Exercise inputs section start
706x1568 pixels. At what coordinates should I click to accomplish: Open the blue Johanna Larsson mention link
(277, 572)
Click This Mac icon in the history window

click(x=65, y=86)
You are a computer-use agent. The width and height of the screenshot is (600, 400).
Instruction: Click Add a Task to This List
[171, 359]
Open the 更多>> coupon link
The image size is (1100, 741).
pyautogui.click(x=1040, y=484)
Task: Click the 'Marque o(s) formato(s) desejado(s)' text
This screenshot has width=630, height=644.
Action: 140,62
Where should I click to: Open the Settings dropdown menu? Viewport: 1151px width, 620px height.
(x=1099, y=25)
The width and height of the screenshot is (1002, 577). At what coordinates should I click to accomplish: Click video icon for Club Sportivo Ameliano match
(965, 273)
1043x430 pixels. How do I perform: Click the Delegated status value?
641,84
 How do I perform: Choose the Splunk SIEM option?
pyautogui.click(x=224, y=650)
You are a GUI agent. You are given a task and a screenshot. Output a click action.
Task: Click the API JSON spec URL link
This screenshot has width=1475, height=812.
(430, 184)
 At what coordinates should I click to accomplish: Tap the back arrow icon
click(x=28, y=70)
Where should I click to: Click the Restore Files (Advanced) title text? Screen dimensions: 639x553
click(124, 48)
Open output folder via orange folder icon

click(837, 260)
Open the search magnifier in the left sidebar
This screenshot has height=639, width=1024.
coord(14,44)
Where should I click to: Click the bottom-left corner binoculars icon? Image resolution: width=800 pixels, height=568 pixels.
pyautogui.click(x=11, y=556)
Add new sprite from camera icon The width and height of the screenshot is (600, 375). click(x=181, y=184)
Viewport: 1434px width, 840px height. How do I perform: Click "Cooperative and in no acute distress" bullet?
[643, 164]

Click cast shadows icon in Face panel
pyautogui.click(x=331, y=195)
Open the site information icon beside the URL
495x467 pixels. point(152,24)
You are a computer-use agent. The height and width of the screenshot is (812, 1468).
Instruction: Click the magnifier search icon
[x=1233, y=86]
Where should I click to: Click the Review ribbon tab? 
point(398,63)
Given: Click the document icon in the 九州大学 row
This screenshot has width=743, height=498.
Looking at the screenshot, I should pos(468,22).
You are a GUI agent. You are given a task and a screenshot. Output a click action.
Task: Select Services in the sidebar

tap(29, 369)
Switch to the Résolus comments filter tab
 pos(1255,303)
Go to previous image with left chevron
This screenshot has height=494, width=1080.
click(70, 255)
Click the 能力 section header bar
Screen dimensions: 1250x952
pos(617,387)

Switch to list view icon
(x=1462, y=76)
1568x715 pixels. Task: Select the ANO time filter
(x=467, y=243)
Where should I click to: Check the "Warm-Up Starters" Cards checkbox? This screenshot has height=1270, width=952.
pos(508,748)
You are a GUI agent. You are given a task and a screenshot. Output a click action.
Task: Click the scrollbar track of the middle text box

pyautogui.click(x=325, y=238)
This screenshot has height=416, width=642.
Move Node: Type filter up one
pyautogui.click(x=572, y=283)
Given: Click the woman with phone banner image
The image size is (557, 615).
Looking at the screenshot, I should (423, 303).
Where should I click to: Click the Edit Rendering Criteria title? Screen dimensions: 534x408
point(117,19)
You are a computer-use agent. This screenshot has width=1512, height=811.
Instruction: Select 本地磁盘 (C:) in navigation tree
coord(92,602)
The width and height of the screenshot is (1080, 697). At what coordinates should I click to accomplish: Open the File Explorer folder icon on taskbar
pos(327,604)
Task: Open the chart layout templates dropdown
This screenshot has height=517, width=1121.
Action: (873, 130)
Exercise inputs section end
__Task instructions__:
Write out each entry again, word for word.

__Reply to the task__:
706x1568 pixels. At what coordinates should I click to accomplish: Open the blue Johanna Larsson mention link
(277, 572)
Click This Mac icon in the history window

click(x=65, y=86)
You are a computer-use agent. The width and height of the screenshot is (600, 400).
Instruction: Click Add a Task to This List
[171, 359]
Open the 更多>> coupon link
The image size is (1100, 741).
pyautogui.click(x=1040, y=484)
Task: Click the 'Marque o(s) formato(s) desejado(s)' text
This screenshot has width=630, height=644.
Action: 140,62
Where should I click to: Open the Settings dropdown menu? Viewport: 1151px width, 620px height.
(x=1099, y=25)
The width and height of the screenshot is (1002, 577). At what coordinates should I click to accomplish: Click video icon for Club Sportivo Ameliano match
(965, 273)
1043x430 pixels. How do I perform: Click the Delegated status value?
641,84
 How do I perform: Choose the Splunk SIEM option?
pyautogui.click(x=224, y=650)
You are a GUI agent. You are given a task and a screenshot. Output a click action.
Task: Click the API JSON spec URL link
This screenshot has width=1475, height=812.
(430, 184)
 At what coordinates should I click to accomplish: Tap the back arrow icon
click(x=28, y=70)
Where should I click to: Click the Restore Files (Advanced) title text? Screen dimensions: 639x553
click(124, 48)
Open output folder via orange folder icon

click(837, 260)
Open the search magnifier in the left sidebar
This screenshot has height=639, width=1024.
coord(14,44)
Where should I click to: Click the bottom-left corner binoculars icon? Image resolution: width=800 pixels, height=568 pixels.
pyautogui.click(x=11, y=556)
Add new sprite from camera icon The width and height of the screenshot is (600, 375). click(x=181, y=184)
Viewport: 1434px width, 840px height. How do I perform: Click "Cooperative and in no acute distress" bullet?
[643, 164]

Click cast shadows icon in Face panel
pyautogui.click(x=331, y=195)
Open the site information icon beside the URL
495x467 pixels. point(152,24)
You are a computer-use agent. The height and width of the screenshot is (812, 1468).
Instruction: Click the magnifier search icon
[x=1233, y=86]
Where should I click to: Click the Review ribbon tab? 
point(398,63)
Given: Click the document icon in the 九州大学 row
This screenshot has width=743, height=498.
Looking at the screenshot, I should pos(468,22).
You are a GUI agent. You are given a task and a screenshot. Output a click action.
Task: Select Services in the sidebar

tap(29, 369)
Switch to the Résolus comments filter tab
 pos(1255,303)
Go to previous image with left chevron
This screenshot has height=494, width=1080.
click(70, 255)
Click the 能力 section header bar
Screen dimensions: 1250x952
pos(617,387)

Switch to list view icon
(x=1462, y=76)
1568x715 pixels. Task: Select the ANO time filter
(x=467, y=243)
Where should I click to: Check the "Warm-Up Starters" Cards checkbox? This screenshot has height=1270, width=952.
pos(508,748)
You are a GUI agent. You are given a task and a screenshot. Output a click action.
Task: Click the scrollbar track of the middle text box

pyautogui.click(x=325, y=238)
This screenshot has height=416, width=642.
Move Node: Type filter up one
pyautogui.click(x=572, y=283)
Given: Click the woman with phone banner image
The image size is (557, 615).
Looking at the screenshot, I should (423, 303).
Where should I click to: Click the Edit Rendering Criteria title? Screen dimensions: 534x408
point(117,19)
You are a computer-use agent. This screenshot has width=1512, height=811.
Instruction: Select 本地磁盘 (C:) in navigation tree
coord(92,602)
The width and height of the screenshot is (1080, 697). At what coordinates should I click to accomplish: Open the File Explorer folder icon on taskbar
pos(327,604)
Task: Open the chart layout templates dropdown
This screenshot has height=517, width=1121.
Action: (873, 130)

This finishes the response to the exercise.